Copy out the items word for word, from the first one at the top through the line that contains "192, 257, 207)", including both.

[Word and item position data]
(begin)

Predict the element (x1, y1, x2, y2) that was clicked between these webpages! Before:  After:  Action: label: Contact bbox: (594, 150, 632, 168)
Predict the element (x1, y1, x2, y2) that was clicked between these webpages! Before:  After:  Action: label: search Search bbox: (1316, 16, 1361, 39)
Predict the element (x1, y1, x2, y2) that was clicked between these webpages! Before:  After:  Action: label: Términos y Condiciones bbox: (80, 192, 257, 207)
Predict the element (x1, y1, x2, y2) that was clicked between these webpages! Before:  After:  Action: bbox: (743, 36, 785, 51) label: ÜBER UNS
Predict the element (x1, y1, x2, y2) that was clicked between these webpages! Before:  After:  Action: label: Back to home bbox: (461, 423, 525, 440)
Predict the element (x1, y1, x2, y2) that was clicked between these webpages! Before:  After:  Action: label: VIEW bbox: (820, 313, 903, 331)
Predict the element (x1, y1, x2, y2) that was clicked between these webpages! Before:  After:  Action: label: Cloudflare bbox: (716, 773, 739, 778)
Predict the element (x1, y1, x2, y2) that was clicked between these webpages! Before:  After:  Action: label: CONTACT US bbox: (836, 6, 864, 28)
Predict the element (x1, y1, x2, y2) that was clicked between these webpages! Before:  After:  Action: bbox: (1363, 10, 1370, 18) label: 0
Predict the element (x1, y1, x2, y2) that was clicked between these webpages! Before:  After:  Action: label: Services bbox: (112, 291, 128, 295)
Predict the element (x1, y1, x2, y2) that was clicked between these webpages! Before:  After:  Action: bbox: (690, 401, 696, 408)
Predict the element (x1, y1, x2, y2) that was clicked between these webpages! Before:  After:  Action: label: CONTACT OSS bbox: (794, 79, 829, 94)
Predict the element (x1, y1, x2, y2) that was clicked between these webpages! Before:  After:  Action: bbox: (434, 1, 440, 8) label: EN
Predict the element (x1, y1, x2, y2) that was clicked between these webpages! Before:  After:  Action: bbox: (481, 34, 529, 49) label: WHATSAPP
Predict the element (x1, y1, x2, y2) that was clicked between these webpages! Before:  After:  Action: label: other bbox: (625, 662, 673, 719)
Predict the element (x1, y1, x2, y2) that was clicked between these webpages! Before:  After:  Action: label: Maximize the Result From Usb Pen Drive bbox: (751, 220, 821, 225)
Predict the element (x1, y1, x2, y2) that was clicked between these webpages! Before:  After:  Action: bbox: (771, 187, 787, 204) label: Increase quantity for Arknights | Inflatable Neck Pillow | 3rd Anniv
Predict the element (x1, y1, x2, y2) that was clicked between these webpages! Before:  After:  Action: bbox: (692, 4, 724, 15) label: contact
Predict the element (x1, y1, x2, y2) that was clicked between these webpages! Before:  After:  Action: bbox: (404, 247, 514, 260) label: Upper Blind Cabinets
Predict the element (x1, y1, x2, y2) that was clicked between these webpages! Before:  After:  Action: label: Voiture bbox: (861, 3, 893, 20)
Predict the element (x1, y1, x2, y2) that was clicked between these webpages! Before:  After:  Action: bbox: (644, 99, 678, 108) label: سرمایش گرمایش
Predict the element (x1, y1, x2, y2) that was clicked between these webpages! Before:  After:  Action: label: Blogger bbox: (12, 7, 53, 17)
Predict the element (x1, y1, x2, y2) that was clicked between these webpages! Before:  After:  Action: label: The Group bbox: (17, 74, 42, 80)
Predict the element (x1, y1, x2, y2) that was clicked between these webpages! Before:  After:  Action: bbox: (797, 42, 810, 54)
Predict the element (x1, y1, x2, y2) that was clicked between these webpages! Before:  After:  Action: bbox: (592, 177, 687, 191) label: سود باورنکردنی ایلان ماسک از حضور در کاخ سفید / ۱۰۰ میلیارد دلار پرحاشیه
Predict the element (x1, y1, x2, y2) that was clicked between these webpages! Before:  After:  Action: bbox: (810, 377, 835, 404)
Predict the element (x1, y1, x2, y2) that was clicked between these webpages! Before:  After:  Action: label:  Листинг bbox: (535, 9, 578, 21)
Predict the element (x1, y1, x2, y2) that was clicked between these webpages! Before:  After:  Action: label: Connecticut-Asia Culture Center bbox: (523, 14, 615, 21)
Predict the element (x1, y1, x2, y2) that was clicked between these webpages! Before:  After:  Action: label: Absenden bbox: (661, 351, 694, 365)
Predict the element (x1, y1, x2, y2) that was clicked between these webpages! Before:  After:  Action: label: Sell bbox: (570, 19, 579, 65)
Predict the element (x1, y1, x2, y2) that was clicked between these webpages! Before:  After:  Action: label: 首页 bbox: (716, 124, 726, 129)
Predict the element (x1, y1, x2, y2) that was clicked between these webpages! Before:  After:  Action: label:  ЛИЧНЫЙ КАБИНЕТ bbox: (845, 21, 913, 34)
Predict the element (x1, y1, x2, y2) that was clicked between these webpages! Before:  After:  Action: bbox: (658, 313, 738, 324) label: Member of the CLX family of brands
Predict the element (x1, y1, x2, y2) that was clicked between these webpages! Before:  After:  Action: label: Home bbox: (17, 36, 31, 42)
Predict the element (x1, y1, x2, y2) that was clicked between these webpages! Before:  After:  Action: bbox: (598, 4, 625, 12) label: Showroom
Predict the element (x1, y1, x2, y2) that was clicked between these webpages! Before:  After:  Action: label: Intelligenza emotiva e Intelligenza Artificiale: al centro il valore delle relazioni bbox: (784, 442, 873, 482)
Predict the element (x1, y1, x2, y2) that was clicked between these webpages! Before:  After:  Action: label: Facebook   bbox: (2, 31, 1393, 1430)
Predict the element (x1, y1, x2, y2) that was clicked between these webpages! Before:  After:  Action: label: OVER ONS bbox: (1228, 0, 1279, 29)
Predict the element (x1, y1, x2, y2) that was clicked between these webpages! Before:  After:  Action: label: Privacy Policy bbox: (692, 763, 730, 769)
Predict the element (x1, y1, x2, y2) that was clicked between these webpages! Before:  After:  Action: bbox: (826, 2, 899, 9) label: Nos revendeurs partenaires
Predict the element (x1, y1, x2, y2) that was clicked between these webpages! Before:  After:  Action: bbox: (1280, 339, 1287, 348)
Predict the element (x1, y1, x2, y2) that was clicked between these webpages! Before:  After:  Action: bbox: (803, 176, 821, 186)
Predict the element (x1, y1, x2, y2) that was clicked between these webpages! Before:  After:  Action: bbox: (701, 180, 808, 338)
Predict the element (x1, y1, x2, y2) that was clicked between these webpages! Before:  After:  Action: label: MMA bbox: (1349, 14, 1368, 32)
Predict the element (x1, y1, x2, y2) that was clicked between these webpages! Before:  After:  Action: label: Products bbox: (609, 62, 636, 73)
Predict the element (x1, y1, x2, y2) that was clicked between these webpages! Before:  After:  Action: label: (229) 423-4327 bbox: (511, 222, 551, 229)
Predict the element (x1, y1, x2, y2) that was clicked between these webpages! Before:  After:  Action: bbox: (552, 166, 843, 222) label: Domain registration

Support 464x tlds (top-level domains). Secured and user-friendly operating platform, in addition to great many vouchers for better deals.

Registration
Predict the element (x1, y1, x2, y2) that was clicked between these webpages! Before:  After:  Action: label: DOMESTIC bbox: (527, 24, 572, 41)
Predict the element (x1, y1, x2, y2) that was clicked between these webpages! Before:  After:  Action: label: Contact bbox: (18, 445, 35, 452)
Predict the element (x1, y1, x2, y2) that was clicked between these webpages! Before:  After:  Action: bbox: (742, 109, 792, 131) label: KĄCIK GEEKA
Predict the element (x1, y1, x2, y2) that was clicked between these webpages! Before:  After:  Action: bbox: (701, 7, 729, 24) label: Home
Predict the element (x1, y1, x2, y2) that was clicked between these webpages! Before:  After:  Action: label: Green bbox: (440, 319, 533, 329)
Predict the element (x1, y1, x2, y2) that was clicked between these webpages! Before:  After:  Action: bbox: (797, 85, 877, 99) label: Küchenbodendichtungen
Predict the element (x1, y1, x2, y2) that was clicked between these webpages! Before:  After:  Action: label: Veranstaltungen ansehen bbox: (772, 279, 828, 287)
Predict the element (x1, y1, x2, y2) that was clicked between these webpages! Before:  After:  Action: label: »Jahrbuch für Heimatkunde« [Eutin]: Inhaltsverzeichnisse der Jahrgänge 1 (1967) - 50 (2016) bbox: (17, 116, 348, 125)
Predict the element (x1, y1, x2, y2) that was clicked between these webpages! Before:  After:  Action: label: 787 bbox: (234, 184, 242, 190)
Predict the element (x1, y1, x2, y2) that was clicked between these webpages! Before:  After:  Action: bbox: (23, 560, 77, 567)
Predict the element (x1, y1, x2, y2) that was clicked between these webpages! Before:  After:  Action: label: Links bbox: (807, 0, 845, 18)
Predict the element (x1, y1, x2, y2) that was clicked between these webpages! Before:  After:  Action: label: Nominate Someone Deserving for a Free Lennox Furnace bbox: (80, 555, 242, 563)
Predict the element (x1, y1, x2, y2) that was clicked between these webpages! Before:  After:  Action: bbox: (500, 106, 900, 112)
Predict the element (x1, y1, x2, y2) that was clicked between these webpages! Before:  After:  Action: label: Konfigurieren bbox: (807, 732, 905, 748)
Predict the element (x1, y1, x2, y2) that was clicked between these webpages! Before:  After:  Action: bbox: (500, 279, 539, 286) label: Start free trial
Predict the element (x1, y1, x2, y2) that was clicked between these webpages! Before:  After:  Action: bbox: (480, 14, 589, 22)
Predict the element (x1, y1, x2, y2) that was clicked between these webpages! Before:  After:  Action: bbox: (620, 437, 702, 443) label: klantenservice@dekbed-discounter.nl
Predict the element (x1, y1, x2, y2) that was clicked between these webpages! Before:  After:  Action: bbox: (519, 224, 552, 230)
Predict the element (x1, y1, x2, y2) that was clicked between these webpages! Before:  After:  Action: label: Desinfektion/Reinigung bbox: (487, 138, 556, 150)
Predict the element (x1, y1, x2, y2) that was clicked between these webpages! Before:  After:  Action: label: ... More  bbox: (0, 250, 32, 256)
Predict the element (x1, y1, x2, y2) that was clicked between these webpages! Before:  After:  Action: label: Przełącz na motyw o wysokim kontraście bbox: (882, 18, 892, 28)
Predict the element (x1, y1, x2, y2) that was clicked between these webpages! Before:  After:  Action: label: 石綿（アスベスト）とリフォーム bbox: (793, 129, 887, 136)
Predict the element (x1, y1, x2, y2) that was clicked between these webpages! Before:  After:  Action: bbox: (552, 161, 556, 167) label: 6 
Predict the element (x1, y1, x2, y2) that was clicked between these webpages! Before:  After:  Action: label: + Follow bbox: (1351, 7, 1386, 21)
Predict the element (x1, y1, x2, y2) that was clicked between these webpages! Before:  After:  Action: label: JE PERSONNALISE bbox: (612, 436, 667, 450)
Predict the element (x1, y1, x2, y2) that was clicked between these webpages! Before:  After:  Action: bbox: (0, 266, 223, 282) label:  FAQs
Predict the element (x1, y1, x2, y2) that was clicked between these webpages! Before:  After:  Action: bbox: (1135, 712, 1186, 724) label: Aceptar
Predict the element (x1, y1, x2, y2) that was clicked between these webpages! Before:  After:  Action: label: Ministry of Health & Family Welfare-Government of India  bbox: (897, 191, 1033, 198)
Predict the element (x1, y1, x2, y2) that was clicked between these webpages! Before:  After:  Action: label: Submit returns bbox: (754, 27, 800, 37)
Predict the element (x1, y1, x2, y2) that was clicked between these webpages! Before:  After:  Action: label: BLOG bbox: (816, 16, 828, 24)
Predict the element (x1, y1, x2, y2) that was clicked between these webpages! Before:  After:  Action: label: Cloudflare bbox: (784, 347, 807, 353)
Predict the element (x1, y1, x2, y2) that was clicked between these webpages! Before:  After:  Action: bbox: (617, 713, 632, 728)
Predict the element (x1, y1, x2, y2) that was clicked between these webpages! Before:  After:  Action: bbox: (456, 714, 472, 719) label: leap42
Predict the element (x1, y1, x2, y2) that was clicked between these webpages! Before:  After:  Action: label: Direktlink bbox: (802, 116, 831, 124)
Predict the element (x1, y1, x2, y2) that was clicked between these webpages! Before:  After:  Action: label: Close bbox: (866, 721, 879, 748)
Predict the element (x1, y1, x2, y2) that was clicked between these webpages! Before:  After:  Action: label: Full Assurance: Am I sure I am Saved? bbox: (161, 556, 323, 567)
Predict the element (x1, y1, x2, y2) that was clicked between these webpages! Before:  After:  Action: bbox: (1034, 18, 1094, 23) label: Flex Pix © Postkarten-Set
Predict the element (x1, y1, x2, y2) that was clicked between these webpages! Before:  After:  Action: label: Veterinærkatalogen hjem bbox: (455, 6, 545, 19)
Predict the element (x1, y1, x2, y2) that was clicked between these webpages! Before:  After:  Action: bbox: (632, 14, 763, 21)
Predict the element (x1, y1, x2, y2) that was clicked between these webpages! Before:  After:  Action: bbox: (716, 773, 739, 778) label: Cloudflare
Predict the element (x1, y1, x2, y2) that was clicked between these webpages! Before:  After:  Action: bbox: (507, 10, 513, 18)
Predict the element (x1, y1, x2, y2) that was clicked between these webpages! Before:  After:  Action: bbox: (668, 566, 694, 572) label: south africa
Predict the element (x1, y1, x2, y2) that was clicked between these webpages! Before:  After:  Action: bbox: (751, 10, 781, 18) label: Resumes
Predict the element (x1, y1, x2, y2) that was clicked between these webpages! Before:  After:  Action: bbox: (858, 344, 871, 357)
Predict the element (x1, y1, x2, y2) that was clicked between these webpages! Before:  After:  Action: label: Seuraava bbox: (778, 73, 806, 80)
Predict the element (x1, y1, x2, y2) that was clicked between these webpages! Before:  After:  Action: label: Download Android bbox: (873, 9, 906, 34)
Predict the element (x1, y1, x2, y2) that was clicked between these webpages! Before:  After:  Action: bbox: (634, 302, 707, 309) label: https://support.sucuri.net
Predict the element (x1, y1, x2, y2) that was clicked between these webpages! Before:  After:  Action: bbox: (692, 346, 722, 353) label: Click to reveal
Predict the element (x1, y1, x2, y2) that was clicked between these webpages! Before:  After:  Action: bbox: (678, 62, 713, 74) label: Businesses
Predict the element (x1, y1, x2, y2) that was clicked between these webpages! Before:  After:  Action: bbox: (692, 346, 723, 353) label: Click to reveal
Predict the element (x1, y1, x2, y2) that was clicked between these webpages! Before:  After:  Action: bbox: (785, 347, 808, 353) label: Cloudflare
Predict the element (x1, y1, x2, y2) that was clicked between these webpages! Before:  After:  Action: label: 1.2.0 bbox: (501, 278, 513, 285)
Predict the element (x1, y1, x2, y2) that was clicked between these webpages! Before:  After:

(end)

# [COMPLETE ANSWER]
Predict the element (x1, y1, x2, y2) that was clicked between these webpages! Before:  After:  Action: label: Contact bbox: (594, 150, 632, 168)
Predict the element (x1, y1, x2, y2) that was clicked between these webpages! Before:  After:  Action: label: search Search bbox: (1316, 16, 1361, 39)
Predict the element (x1, y1, x2, y2) that was clicked between these webpages! Before:  After:  Action: label: Términos y Condiciones bbox: (80, 192, 257, 207)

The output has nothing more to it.